The bill, SB-290, makes sweeping changes to the NMHA, which Colorado voters approved as a ballot initiative (Proposition 122) last November. The NMHA has two primary parts. Its personal use section removed criminal penalties associated with growing, possessing, consuming, and sharing five psychedelic substances (psilocybin, psilocin, mescaline, ibogaine, and dimethyltryptamine).
The regulated use section sets up a legal framework for supervised use of only psilocybin and psilocin at licensed “healing centers.” The remaining three psychedelics (mescaline, ibogaine, and dimethyltryptamine) could be added to the regulated program after June 1, 2026.
Fenberg’s proposed overhaul of the Act was months in the making. But the Senator was tight lipped about its details until this week. He first discussed his amendment at a February 13th town hall meeting in Boulder, Colorado. During this event, where Fenberg was joined by Representative Judy Amabile (a likely co-sponsor of the bill), he outlined his plans in broad strokes while providing few details.
About six weeks later, on March 31st, Fenberg held an online stakeholder forum on his motivations for the bill, where he invited questions. He held a second stakeholder forum this afternoon but took no questions.
Fenberg’s lengthy 87-page bill, released in draft form on Monday (the NMHA was 18 pages long), makes significant changes to both the personal and regulated use sections of the NMHA. These changes are too numerous to address in a single article. Here I’ll discuss seven important changes (and provide additional updates in the coming days).
A few proposed changes represent clear improvements to the original text of the NMHA. Others appear to contradict the voters’ will, potentially recriminalizing some psychedelic-related activities. Some changes appear to add unnecessary complexity and potential for confusion.
Here are seven significant changes that Fenberg’s bill would make to the NMHA:
Establishes Indigenous community working group
One notable improvement to the bill updates its legislative declarations (Section 12-170-102). Fenberg added two statements regarding Indigenous people and communities. One acknowledges the harms the NMHA could cause. It reads as follows: “Considerable harm may occur to Indigenous people, communities, cultures, and religions if natural medicine is overly commodified, commercialized, and exploited in a manner that results in the erasure of important cultural and religious context.” A second statement says that Indigenous communities may be harmed if healing centers utilize psychedelics in ways that misappropriate or exploit Indigenous cultures and religions.
In addition to these statements, Section 12-170-107 of Fenberg’s bill establishes an Indigenous community working group “for the purpose of engaging and creating dialogue to identify issues related to the commercialization of natural medicine,” which may impact, “Indigenous people, communities, cultures, and religions.”

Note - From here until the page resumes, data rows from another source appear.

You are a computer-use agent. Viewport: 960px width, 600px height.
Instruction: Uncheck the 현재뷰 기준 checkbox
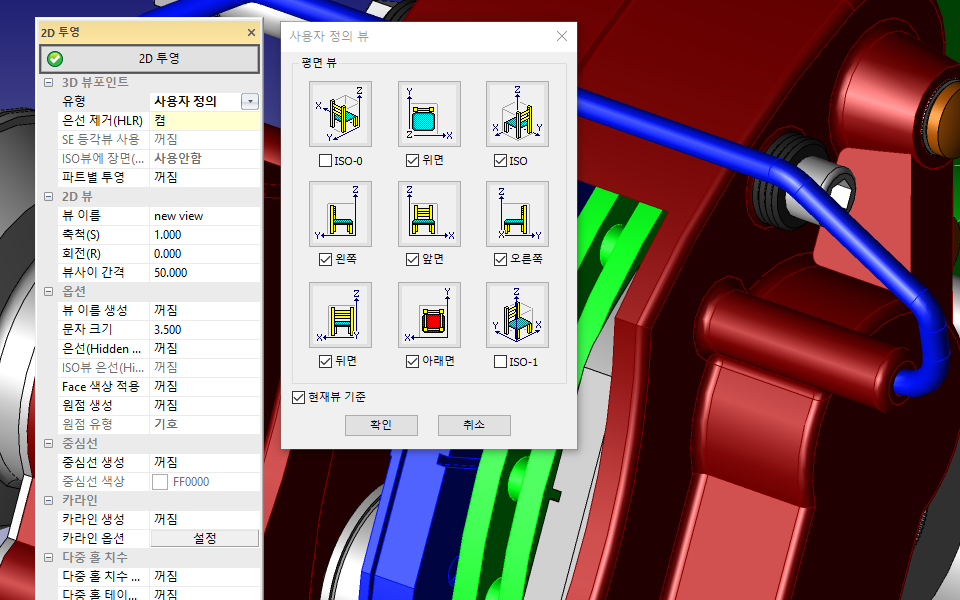tap(298, 397)
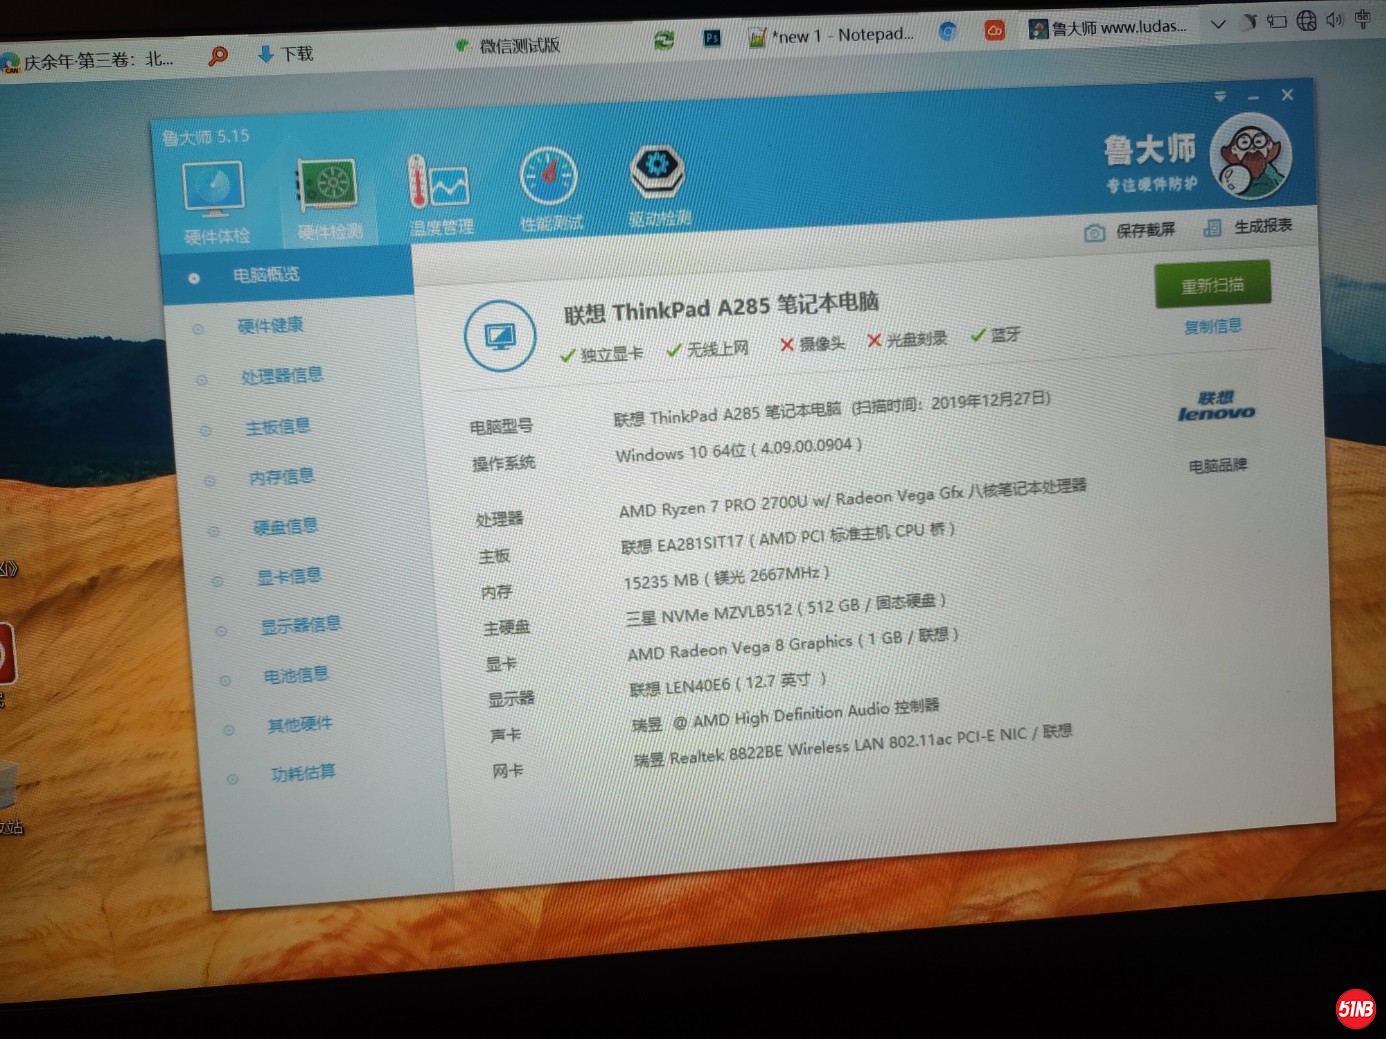Open 显卡信息 in the sidebar

(289, 576)
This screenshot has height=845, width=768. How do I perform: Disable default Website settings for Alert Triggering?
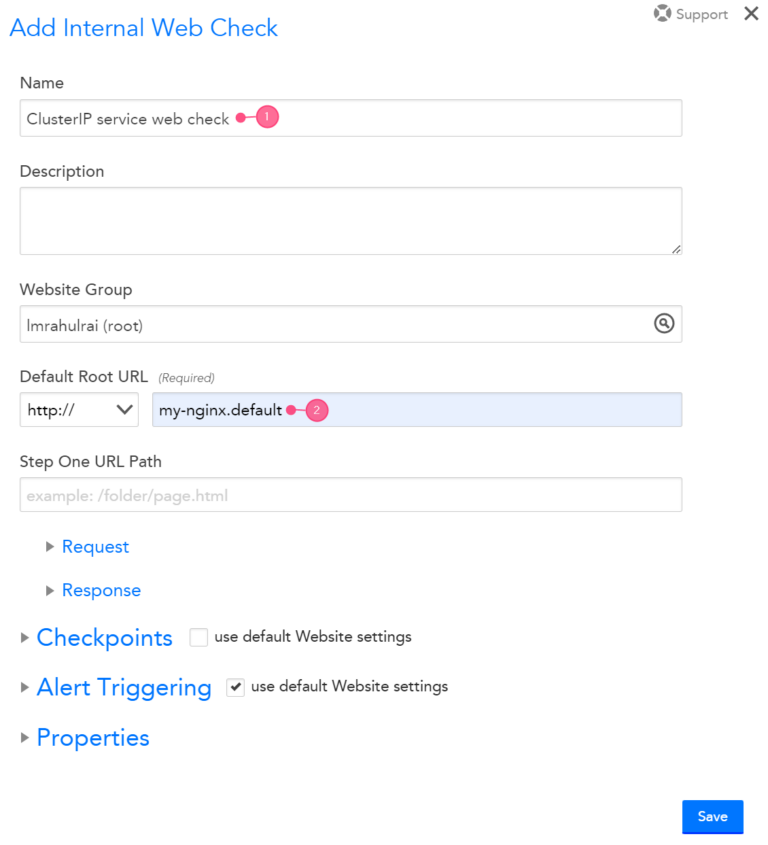coord(235,687)
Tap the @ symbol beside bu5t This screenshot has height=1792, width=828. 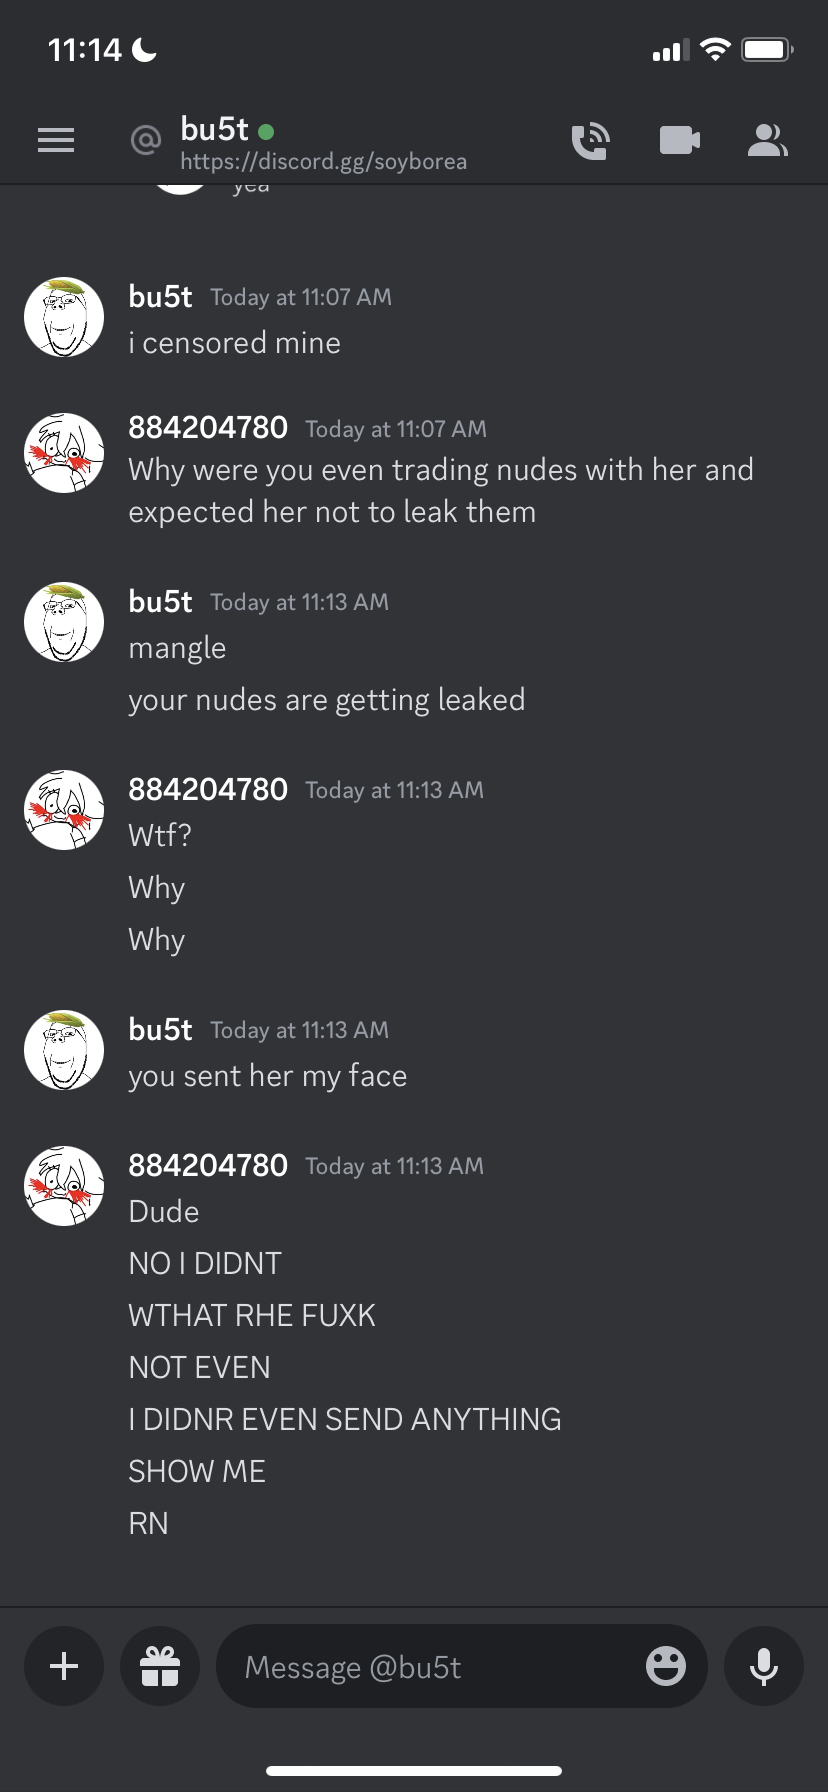pos(146,140)
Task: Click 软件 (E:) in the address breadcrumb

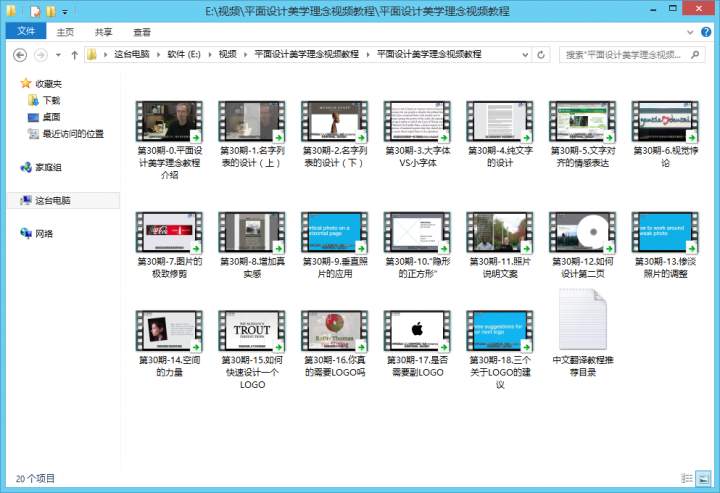Action: point(185,54)
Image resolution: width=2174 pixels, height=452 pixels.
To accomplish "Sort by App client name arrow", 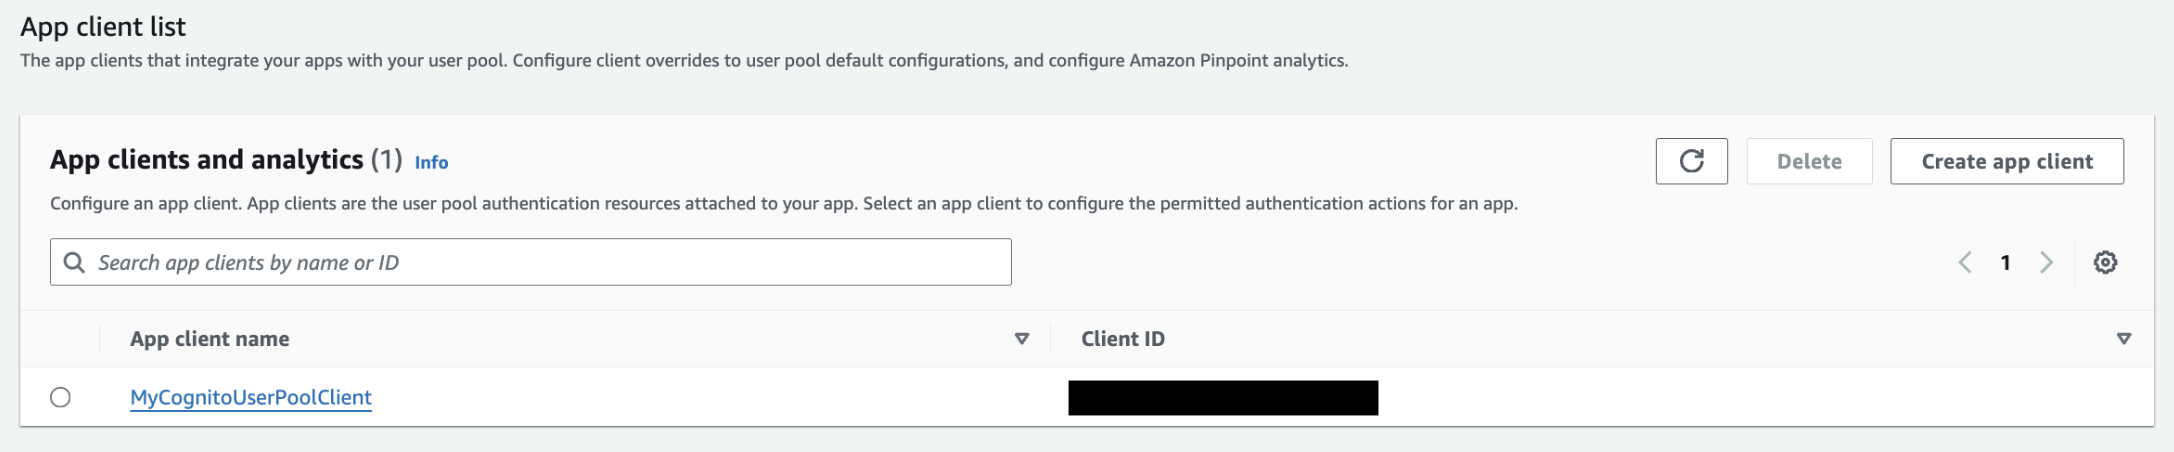I will [1022, 339].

Establishing this working group and respecting Indigenous people and practices is important. They were largely overlooked during the recent implementation of Measure 109 in Oregon (the Oregon Psilocybin Services Act). However, it remains to be seen whether these statements are merely aspirational.
One substantive addition addresses the misappropriation or exploitation of Indigenous “people, communities, cultures, and religions” through advertising for natural medicine services. That an important addition considering the history of exploiting these communities through branding and advertising (for instance in the branding of sports teams). However, far more is necessary to achieve the ambitious goals of Fenberg’s amended NMHA declarations.
One of Fendberg’s most significant changes affects personal and community use of psychedelics and appears to frustrate the goal of avoiding harm to Indigenous communities. Fenberg’s bill prohibits unregulated psychedelic community leaders from being compensated for their time and services.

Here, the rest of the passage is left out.